The shrill cackle was answered by a slow, unctuous chuckle, as of a fat and wheezy person; then a door was closed, and silence fell.

The minister looked up apprehensively; his fair face was flushed, and his mild, blue eyes looked troubled. He gazed at the broad back of his landlady, as she stood dusting, with minute care, the china ornaments on the mantelpiece; but her back gave no sign. He coughed once or twice; he said, "Mrs. Mellen!" tentatively, first low, then in his ordinary voice, but there was no reply. Was Mrs.

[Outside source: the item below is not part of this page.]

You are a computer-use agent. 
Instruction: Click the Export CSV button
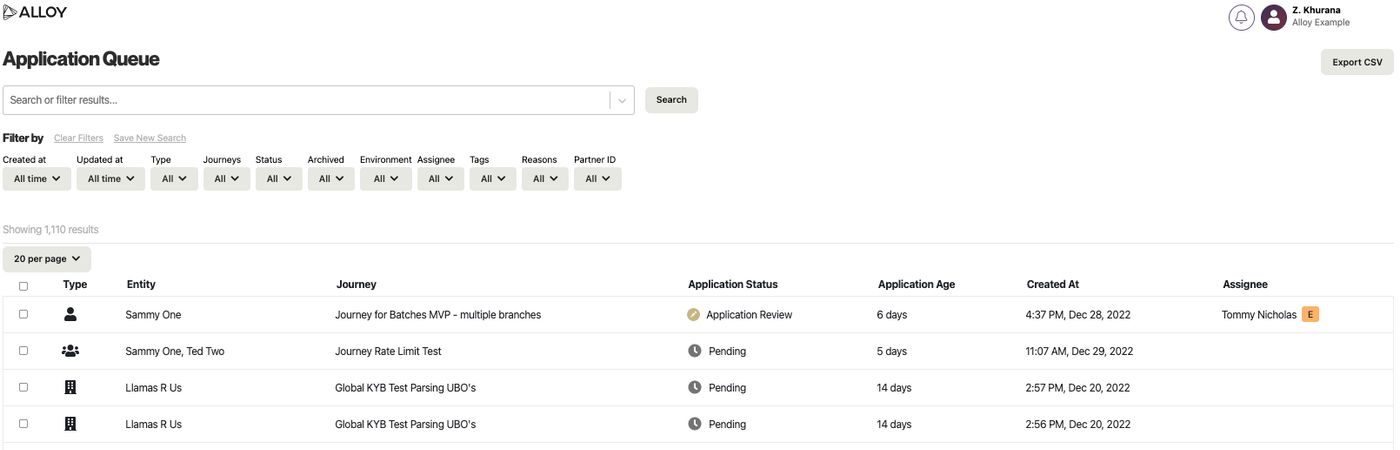(x=1357, y=62)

Mellen deaf? he had not noticed it before. He pondered distressfully for a few moments; then dropped his eyes, and the book swallowed him again. Yet the sting remained, for when presently the figure at the mantelpiece turned round, he looked up hastily, and flushed again as he met his hostess' gaze, calm and untroubled as a summer pool.

"There, sir!" said Mrs. Mellen, cheerfully. "I guess that's done to suit. Is there anything more I can do for you before I go?"

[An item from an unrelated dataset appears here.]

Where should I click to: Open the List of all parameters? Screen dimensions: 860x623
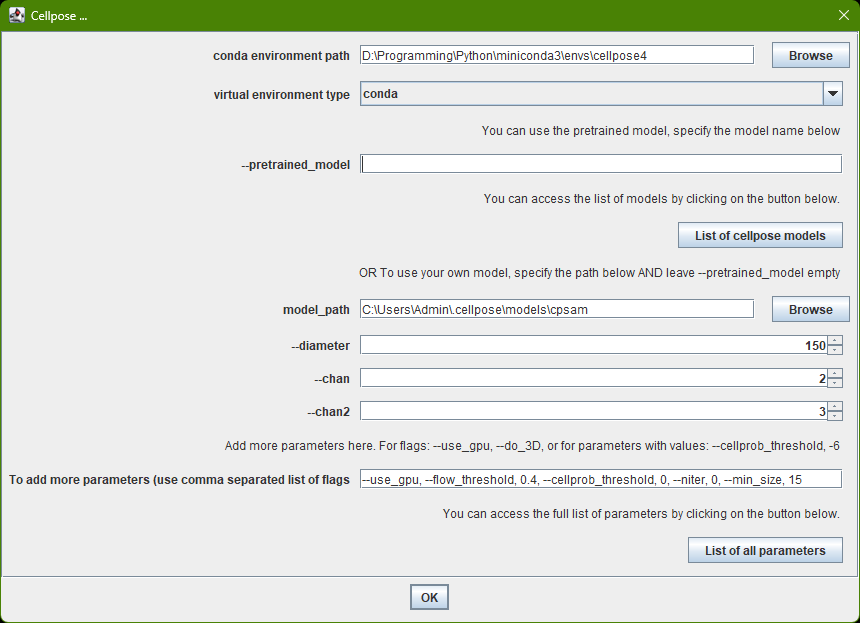click(x=765, y=550)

The minister's mind hovered between two perplexities; a glance at the book before him decided their relative importance.

"Have you ever noticed, Mrs. Mellen, whether woodcocks are more apt to fly on moonshiny nights, as White assures us?"

"Woodbox?" said Mrs. Mellen. "Why, yes, sir, it's handy by; and when there's no moon, the lantern always hangs in the porch. But I'll see that Si Jones keeps it full up, after this."

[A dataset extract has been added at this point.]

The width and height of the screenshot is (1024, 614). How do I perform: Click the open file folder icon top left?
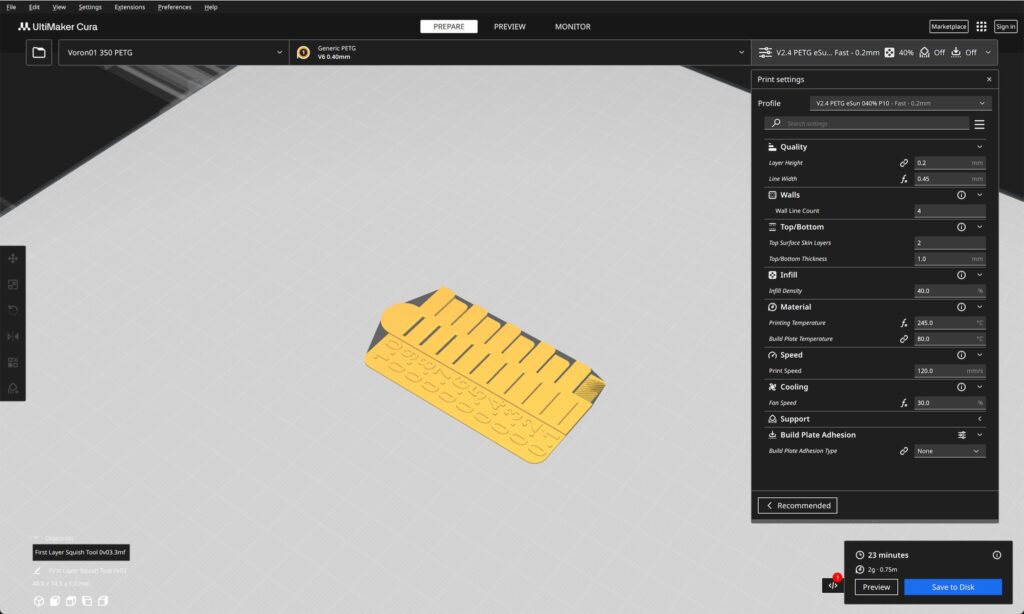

Decidedly, the good woman was deaf, and she had not heard. Could those harpies be right? If any such idea as they suggested were actually in his hostess' mind, he must go away, for his work must not be interfered with, and he must not encourage hopes,—the minister blushed again, and glanced around to see if any one could see him.

But he was so comfortable here, and Miss Mellen was so intelligent, so helpful; and this seemed the ideal spot on which to compile his New England "Selborne."

He sighed, and thought of the woodcock again. Why should the bird prefer a moonshiny night? Was it likely that the creature had any appreciation of the beauties of nature? Shakespeare uses the woodcock as a simile of folly, to express a person without brains. Ha!

The door opened, and Rose Ellen came in, her eyes shining with pleasure, her hands full of gold and green.

"I've found the 'Squarrosa,' Mr. Lindsay!" she announced. "See, this is it, surely!"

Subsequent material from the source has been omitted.